Two decades of translational research substantiates the promise of dendritic cell (DC)-based immunotherapy. Of the four malignancies mostly targeted with clinical DC immunotherapy, high-grade glioma (HGG) has shown the highest susceptibility. However, HGG-induced immunosuppression is an anti-immunotherapy roadblock as evident by the observation that HGG may fail to respond to CTLA-4 or IDO1 immune-checkpoint blockade. This raises precedence for application of Th1 immunity-biased, next-generation, DC immunotherapy. To this end, we combined DC immunotherapy with immunogenic cell death (ICD; a modality shown to induce Th1-immunity), induced by hypericin-photodynamic therapy. In an orthotopic-HGG mouse model involving prophylactic/curative set-ups, both biologically and clinically-relevant versions of ICD-based DC vaccines provided remarkable anti-HGG survival benefit.

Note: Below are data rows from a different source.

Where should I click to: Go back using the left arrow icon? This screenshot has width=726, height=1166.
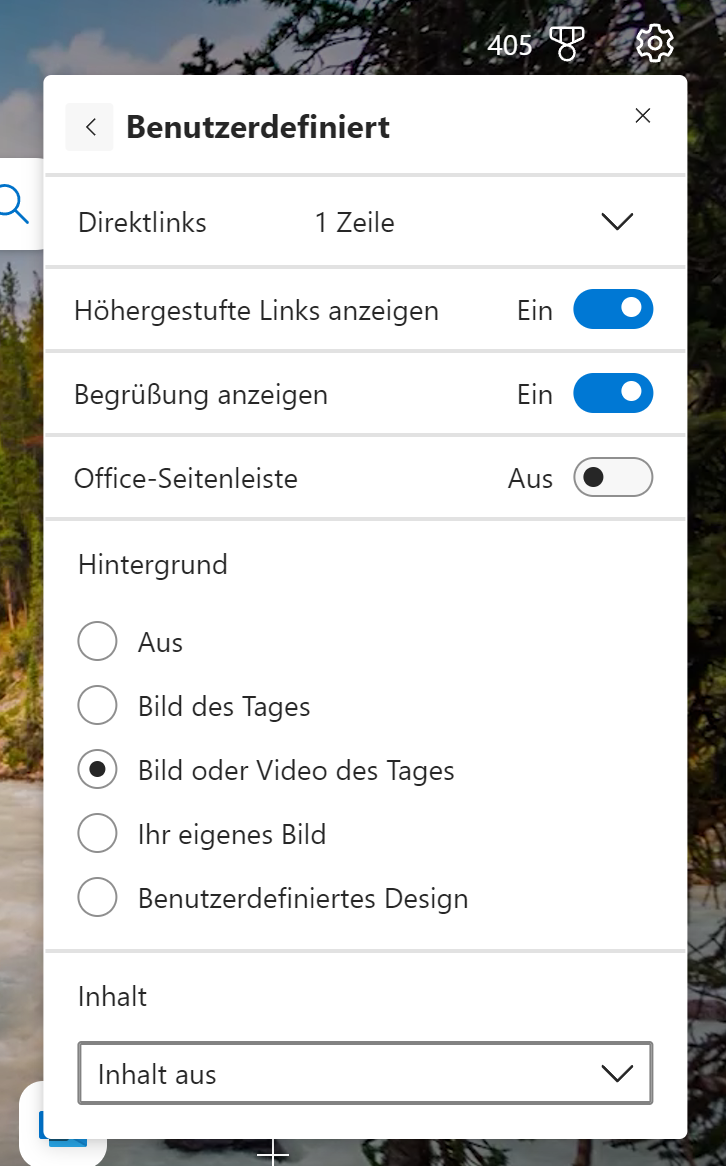pyautogui.click(x=90, y=127)
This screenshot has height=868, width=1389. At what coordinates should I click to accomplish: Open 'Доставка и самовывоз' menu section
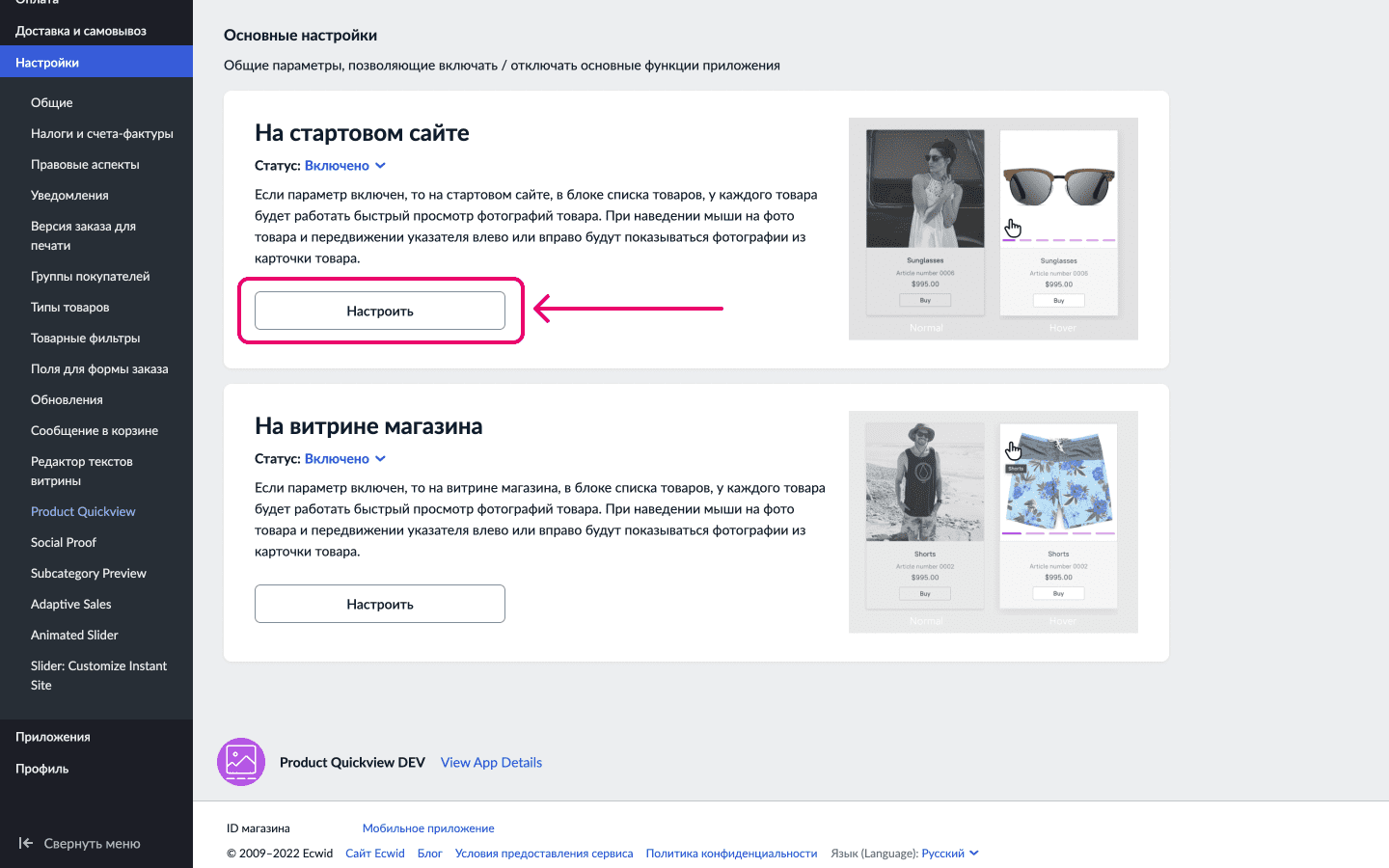point(81,31)
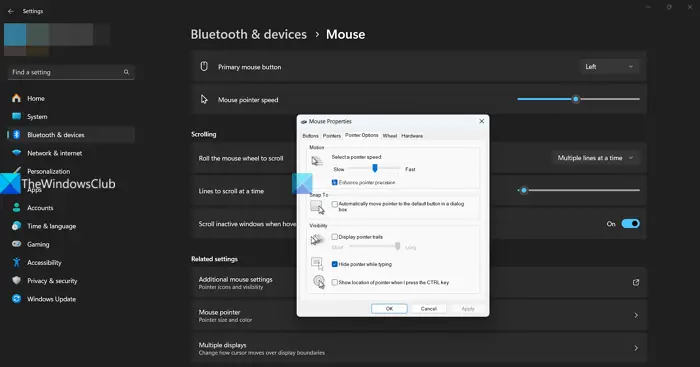Expand the Mouse pointer settings chevron
The height and width of the screenshot is (367, 700).
(x=636, y=315)
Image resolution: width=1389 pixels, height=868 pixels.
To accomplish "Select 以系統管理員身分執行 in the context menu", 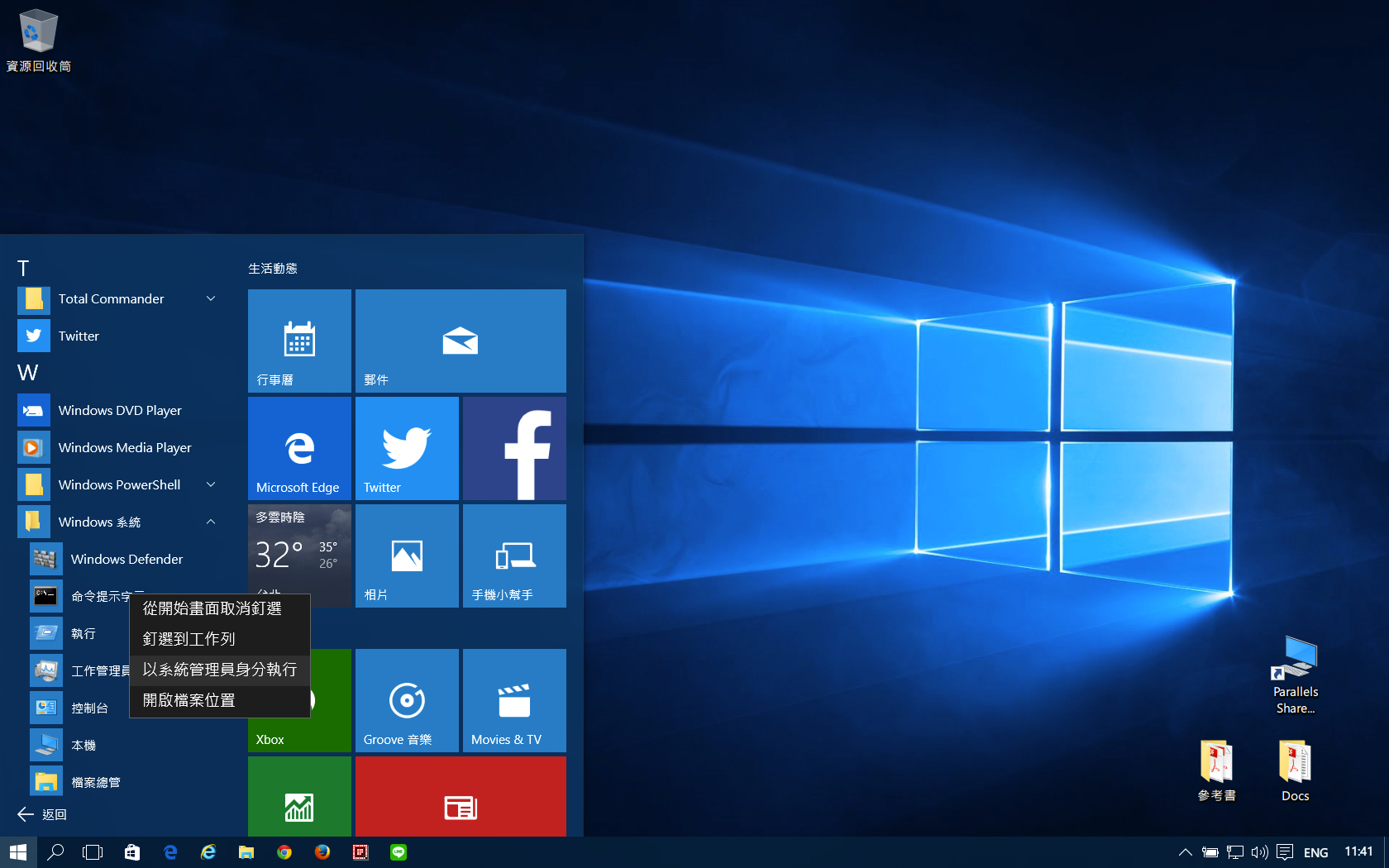I will point(219,670).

The vaccine-induced HGG rejection was dependent upon, (proximally) the cancer cell and DC interface established through ROS and danger signals (secreted HMGB1>secreted ATP>surface-CRT); and (distally) on an intact adaptive immune system (especially, CD8+ T cells). In curative setting, ICD-based DC vaccines synergized with standard-of-care chemotherapy (temozolomide) to increase survival of HGG-bearing mice by ˜300% resulting in ˜50% long-term survivors. Additionally, these vaccines also induced an immunostimulatory shift in brain immune-contexture (increased Th1/cytotoxic T lymphocytes/Th17-cells and decreased Tregs) that had strong positive prognostic relevance in glioblastoma patients. This is the first translational study combining a single-agent ICD inducer with DC immunotherapy against orthotopic HGG.